Clothilde Rindskopf, portrait photo from around 1930.

(Nuremberg City Archives, C21/VII No. 129)

Elisabeth Rindskopf, portrait photo from around 1930.

(Nuremberg City Archives, C21/VII No. 129)

View of Hochstrasse looking westwards from the intersection of Hochstrasse and Moltkestrasse. The house with the number 33 is the third building on the left-hand side of the street, where the vehicle is parked. Photo from around 1920.

(Nuremberg City Archives, A39/I No. 283 R)

The red circle marks the location of Hochstrasse 33. Hochstrasse is the street which cuts across the middle of the picture. Its eastern end is on the right in the photo. The street bordering the left-hand side of the picture margin is Roonstrasse, leading to the Johannis Bridge (Johannisbrücke). At the top of the picture, to the north of Deutschherrnstrasse (which runs parallel to Hochstrasse), a section of the Deutschherrn Meadow (Deutschherrnwiese) is visible. Aerial photograph 1927.

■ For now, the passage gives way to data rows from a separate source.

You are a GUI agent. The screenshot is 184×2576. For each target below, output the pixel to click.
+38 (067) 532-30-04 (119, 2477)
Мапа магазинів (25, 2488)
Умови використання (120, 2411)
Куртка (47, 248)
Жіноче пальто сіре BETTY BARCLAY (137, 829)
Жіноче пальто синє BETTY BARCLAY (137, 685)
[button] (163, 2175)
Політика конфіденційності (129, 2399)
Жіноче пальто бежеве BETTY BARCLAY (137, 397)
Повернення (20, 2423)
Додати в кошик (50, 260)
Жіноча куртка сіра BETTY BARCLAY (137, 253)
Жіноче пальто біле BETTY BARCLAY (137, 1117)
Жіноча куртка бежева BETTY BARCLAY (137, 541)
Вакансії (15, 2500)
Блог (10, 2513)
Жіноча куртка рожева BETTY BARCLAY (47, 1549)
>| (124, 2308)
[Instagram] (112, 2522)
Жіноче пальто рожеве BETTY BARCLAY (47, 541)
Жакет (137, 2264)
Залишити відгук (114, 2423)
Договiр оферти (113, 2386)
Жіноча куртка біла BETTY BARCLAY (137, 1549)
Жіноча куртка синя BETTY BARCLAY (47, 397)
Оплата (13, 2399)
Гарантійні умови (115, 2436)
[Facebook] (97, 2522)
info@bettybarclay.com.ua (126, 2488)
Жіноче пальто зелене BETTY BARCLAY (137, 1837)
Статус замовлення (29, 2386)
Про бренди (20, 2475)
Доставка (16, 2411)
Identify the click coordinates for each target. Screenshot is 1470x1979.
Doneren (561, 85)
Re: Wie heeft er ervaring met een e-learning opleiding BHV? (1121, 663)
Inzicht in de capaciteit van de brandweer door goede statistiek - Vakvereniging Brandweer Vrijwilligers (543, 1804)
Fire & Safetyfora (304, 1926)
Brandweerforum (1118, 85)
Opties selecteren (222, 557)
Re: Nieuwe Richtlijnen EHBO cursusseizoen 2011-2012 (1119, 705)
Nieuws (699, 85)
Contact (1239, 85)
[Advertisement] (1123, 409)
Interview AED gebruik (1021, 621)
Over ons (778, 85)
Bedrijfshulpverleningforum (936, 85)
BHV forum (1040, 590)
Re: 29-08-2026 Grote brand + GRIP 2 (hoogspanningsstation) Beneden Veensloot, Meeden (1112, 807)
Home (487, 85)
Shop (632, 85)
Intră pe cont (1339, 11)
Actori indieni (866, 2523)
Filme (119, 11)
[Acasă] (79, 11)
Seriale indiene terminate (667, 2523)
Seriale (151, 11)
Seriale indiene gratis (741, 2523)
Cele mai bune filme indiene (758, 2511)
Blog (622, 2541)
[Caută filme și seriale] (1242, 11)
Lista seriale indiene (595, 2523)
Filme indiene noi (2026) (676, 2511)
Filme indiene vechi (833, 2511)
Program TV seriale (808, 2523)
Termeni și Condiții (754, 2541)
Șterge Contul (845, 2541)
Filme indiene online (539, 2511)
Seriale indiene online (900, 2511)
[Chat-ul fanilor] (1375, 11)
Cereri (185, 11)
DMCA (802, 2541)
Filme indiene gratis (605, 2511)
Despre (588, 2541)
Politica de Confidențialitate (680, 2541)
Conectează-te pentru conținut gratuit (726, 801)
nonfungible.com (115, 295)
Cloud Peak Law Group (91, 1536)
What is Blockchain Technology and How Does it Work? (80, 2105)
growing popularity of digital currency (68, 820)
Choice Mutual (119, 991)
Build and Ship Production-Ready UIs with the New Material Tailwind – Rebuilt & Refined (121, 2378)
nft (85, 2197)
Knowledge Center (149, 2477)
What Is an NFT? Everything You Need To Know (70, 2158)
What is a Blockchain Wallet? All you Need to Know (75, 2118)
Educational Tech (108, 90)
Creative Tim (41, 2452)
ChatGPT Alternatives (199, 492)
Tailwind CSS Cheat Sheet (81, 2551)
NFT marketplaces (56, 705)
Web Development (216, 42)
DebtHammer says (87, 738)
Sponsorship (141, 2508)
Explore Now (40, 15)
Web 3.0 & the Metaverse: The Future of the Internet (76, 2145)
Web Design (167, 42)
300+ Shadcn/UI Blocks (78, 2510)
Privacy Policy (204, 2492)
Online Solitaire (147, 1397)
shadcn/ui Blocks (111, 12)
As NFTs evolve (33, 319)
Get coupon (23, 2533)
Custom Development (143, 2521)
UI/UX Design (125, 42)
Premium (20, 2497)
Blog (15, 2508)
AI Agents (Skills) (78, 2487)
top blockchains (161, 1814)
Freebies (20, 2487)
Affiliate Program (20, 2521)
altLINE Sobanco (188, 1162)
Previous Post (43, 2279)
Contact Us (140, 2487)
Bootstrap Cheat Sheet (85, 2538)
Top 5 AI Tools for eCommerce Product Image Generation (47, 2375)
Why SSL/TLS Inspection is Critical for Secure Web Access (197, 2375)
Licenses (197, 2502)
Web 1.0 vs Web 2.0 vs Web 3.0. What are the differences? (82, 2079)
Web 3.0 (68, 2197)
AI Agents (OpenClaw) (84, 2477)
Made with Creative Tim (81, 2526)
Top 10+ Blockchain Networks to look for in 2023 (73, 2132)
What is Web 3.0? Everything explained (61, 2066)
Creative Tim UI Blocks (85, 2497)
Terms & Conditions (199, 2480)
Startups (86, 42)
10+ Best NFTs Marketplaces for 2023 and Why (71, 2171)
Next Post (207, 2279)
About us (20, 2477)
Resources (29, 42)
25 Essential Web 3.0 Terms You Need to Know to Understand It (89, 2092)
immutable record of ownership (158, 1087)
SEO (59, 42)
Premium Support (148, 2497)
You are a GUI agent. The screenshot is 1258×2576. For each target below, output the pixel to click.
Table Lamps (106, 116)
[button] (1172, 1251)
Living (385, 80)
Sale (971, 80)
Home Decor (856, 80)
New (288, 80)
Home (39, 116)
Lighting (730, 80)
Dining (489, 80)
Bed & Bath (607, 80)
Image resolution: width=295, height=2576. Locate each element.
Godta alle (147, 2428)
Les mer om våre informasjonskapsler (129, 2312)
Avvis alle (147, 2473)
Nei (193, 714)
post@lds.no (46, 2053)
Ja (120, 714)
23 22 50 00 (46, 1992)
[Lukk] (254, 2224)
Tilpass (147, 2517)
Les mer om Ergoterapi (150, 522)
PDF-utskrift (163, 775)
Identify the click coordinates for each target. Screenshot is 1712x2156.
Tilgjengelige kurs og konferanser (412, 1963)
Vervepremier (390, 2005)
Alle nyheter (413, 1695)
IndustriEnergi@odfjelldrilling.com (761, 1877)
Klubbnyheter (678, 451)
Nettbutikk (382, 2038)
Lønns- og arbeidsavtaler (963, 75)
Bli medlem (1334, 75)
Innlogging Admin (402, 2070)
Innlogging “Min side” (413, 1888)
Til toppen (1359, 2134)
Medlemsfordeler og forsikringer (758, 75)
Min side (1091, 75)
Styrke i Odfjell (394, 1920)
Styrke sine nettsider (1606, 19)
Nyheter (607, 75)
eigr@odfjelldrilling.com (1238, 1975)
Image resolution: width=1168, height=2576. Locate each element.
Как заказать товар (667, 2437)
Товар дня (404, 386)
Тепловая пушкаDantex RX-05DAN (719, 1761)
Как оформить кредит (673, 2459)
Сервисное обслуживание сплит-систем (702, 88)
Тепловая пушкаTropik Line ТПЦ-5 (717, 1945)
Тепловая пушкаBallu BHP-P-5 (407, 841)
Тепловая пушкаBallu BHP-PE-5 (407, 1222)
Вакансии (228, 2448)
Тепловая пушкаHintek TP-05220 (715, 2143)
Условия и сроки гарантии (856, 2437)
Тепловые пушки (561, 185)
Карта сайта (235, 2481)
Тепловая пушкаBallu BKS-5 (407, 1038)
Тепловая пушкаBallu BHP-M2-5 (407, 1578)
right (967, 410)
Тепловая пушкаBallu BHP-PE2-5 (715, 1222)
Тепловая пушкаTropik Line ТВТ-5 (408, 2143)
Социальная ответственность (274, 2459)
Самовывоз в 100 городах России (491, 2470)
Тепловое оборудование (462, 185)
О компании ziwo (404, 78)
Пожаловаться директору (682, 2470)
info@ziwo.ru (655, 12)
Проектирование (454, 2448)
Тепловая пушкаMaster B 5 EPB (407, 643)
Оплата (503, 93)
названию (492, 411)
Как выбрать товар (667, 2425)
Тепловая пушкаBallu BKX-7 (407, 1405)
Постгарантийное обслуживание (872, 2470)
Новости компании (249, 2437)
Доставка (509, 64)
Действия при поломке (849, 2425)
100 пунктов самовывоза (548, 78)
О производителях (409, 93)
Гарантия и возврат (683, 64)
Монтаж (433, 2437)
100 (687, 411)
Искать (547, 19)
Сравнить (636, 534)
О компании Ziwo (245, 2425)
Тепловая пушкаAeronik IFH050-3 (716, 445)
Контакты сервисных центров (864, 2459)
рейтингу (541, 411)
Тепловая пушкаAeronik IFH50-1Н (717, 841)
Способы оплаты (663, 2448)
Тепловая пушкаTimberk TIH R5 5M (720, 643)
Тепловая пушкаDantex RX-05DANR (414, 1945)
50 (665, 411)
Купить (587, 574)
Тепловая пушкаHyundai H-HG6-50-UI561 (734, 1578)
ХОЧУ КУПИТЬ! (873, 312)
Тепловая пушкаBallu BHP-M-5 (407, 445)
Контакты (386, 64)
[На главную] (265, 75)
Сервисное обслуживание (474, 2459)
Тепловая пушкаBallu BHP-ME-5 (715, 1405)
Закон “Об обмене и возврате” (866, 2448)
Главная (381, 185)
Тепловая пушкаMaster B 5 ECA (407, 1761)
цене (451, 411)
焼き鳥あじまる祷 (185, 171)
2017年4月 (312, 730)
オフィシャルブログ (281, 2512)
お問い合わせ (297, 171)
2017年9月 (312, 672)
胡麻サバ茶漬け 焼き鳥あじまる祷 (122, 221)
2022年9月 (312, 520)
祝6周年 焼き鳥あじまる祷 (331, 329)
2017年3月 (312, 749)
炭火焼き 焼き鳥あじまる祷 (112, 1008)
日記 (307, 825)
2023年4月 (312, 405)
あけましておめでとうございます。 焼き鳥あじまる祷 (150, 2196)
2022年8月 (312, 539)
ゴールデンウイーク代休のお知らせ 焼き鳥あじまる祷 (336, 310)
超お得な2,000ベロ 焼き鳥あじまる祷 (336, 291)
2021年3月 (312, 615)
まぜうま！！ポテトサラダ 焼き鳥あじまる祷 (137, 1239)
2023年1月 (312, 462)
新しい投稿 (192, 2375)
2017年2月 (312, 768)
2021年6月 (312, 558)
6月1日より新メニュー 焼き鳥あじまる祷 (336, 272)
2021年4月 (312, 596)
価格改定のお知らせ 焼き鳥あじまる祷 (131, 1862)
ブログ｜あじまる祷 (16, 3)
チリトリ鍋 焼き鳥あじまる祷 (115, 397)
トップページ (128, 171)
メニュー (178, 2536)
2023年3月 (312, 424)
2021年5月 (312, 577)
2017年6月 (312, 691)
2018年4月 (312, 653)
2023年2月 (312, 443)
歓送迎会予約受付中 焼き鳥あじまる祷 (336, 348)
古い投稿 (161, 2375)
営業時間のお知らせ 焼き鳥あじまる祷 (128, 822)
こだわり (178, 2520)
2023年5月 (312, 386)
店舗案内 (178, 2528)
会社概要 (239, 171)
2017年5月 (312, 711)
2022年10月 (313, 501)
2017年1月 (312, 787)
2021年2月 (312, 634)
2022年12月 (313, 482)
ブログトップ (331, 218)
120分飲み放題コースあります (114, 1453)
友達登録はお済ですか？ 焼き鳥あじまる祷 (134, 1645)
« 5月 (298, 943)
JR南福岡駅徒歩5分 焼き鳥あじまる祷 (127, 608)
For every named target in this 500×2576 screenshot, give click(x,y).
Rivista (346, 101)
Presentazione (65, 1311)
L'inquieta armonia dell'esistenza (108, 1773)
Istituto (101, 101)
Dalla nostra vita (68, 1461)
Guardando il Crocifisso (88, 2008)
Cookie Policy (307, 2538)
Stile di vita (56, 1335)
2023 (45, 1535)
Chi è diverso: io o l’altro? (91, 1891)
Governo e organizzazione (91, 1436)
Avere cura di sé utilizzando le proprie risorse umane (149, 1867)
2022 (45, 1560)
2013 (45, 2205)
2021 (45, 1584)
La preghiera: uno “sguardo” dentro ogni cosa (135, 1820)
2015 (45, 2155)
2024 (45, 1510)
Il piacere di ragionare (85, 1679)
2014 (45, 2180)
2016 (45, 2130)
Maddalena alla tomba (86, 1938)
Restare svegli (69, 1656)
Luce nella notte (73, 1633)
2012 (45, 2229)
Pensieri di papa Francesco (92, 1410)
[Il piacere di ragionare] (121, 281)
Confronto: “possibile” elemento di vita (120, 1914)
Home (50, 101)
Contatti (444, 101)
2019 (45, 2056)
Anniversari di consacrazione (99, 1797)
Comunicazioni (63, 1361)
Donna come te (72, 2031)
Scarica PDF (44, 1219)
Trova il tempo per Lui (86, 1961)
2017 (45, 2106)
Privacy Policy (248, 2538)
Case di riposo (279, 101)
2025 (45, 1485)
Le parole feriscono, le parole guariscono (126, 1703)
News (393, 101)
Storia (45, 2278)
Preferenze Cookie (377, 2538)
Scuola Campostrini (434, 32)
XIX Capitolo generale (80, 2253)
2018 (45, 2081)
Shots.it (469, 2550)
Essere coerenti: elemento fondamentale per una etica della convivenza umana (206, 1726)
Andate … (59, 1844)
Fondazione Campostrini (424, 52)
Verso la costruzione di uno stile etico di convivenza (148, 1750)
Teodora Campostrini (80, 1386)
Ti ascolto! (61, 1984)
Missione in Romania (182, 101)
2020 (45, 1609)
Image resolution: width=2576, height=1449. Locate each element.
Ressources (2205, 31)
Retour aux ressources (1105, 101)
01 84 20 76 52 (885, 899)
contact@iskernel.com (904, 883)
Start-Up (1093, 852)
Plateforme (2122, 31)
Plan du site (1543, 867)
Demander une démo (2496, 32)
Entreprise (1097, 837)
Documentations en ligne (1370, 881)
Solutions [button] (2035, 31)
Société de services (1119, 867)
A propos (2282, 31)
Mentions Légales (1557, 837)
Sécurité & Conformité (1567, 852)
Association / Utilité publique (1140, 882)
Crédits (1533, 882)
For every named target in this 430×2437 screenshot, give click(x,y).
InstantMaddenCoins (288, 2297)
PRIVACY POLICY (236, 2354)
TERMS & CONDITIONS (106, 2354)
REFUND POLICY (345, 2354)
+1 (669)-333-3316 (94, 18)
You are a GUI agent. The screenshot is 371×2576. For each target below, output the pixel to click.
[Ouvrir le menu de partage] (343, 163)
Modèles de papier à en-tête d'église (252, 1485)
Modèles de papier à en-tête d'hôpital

(Nuremberg City Archives, A 97 No. 264)

Clothilde and Elisabeth Rindskopf

Location of stone: Hochstrasse 33 District: Himpfelshof
Sponsors: Hubert Rottner Defet, Thommy Barth and others. Laying of stone: 22 May 2004

Biographies

On 22 May 2004 Gunter Demnig laid the first stumbling stones in Nuremberg. These included stumbling stones for Clothilde and Elisabeth Rindskopf, who were murdered in Auschwitz.

Clothilde Deutsch was the daughter of councillor of commerce Eugen Deutsch and his wife Fanni (née Loewi). She was born on 19 June 1880 in Mußbach near Neustadt an der Weinstraße, where her father had founded the “South German Metalware Factory” (“Süddeutsche Metallwarenfabrik”). It produced household appliances and kitchen utensils.

On 2 September 1907 Clothilde married the circuit judge Sigmund Rindskopf. Sigmund was born on 23 February 1873 in Nuremberg. Initially the couple lived in Pirmasens, but they moved to Nuremberg in 1914, when Sigmund was promoted to the position of associate judge at the regional court.

The couple had two daughters: Gertrud (born 16 May 1910) and Elisabeth (born 10 May 1915). Both became nursery school teachers.

Sigmund died on 20 November 1925. Gertrud married Ludwig Auerbach in June 1935 und lived with him in Mannheim. Elisabeth remained single and lived with her mother.

On 16 June 1943 Clothilde and Elisabeth were deported to Auschwitz and murdered there.

- Nuremberg City Archives, C 21/X No. 7 registration cards.

- Nuremberg City Archives (ed.), Gedenkbuch für die Nürnberger Opfer der Schoa (Quellen zur Geschichte und Kultur der Stadt Nürnberg, vol. 29), Nuremberg 1998, p. 280.

- www.rheinpfalz.de/lokal/neustadt_artikel,-stichwort-mu%C3%9Fbach-metall-_arid,1142482.html [accessed on 30 June 2021].